The Moore-Penrose pseudoinverse (denoted A+) is a generalization of the matrix inverse that exists for every matrix, including non-square and singular matrices. While a regular inverse only exists for square matrices with nonzero determinant, the pseudoinverse always exists and is unique. It satisfies four defining properties known as the Moore-Penrose conditions: A times A+ times A equals A, A+ times A times A+ equals A+, and both A times A+ and A+ times A are Hermitian (symmetric for real matrices). The pseudoinverse is primarily used for solving overdetermined and underdetermined systems of linear equations, providing least-squares solutions and minimum-norm solutions respectively.
When a square matrix A is invertible (has nonzero determinant), the pseudoinverse is simply the regular inverse.
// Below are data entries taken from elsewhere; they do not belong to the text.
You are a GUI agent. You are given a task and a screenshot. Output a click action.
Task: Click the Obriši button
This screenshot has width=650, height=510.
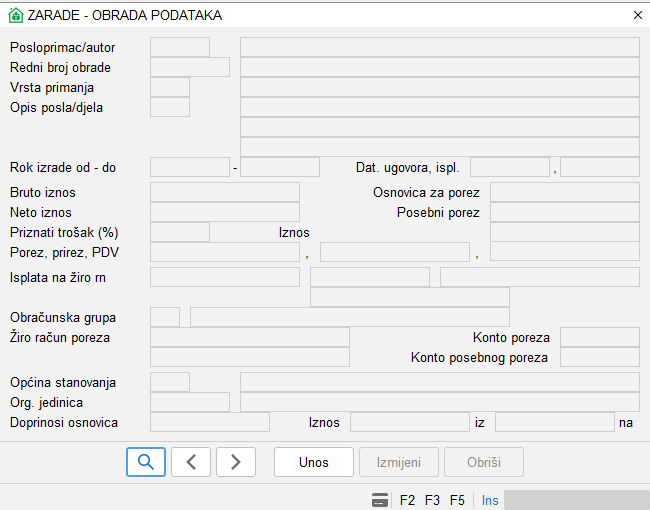pyautogui.click(x=483, y=462)
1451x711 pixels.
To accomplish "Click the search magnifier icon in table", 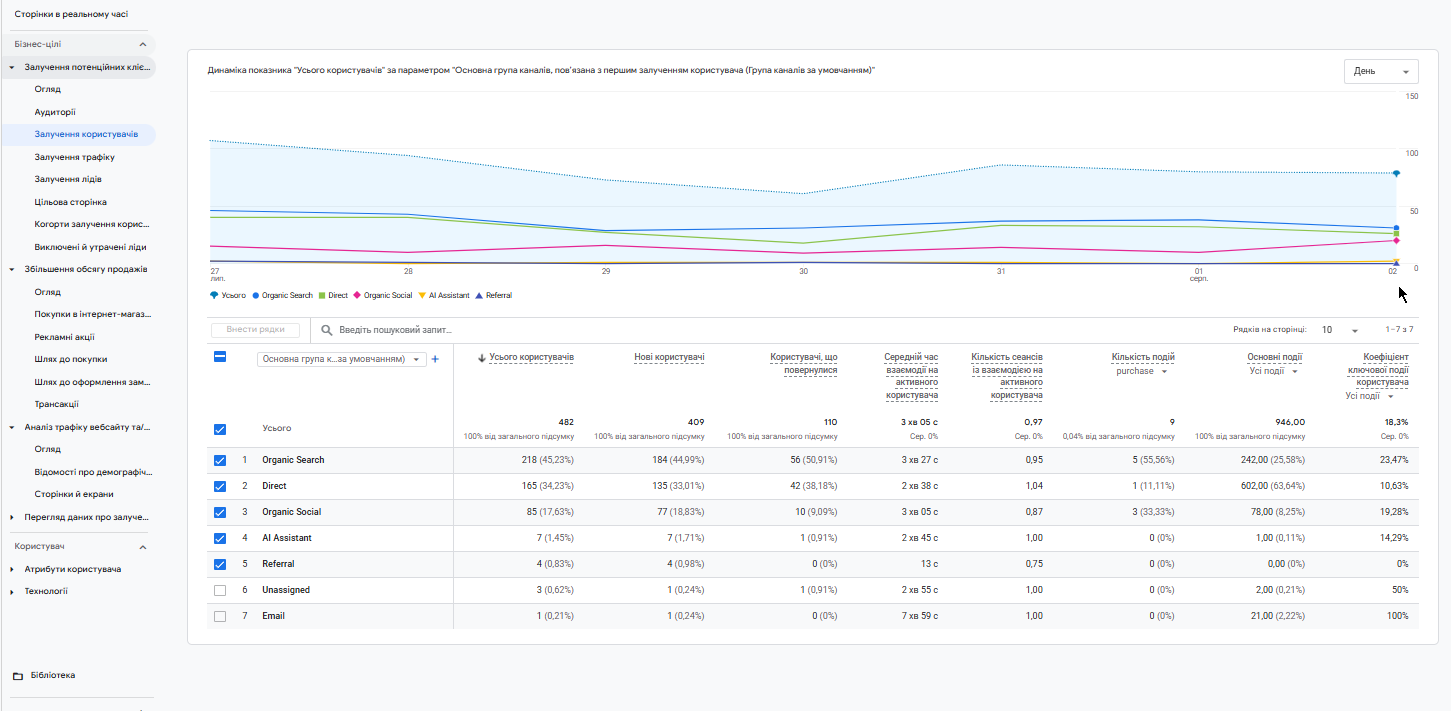I will click(327, 329).
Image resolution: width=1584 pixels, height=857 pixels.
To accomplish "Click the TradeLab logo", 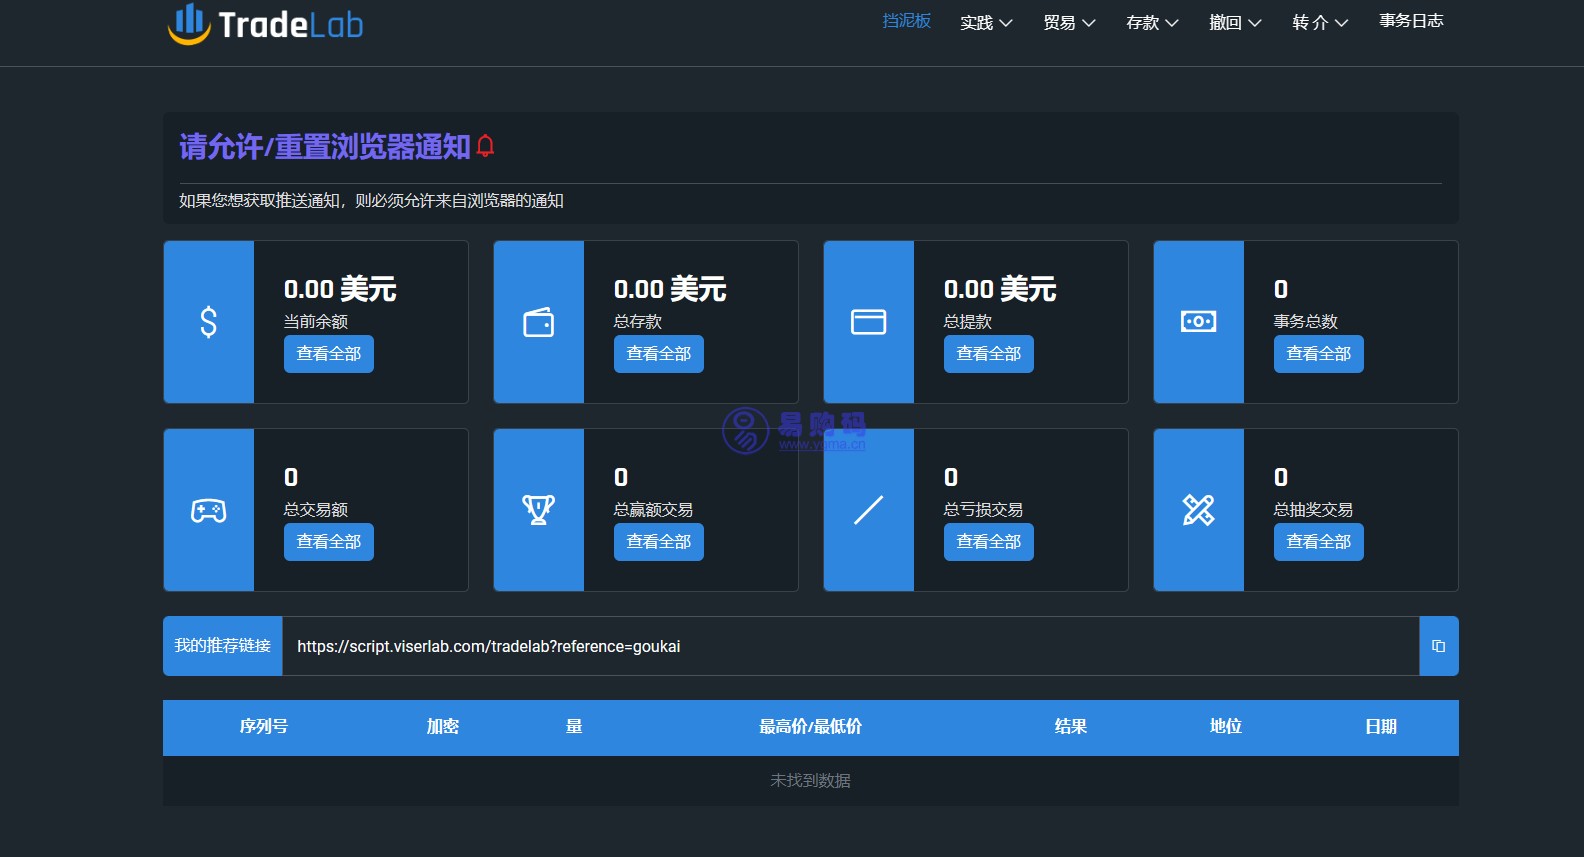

For a 2x2 matrix [[a,b],[c,d]] with determinant ad-bc not equal to zero, the inverse is (1/det) times [[d,-b],[-c,a]]. This is because when A is invertible, all four Moore-Penrose conditions are automatically satisfied by the standard inverse. The relationship is straightforward: A-inverse times A equals the identity, which trivially satisfies A times A-inverse times A equals A. So the pseudoinverse is a true generalization that reduces to the ordinary inverse in the non-singular case, making it a more powerful and universally applicable concept.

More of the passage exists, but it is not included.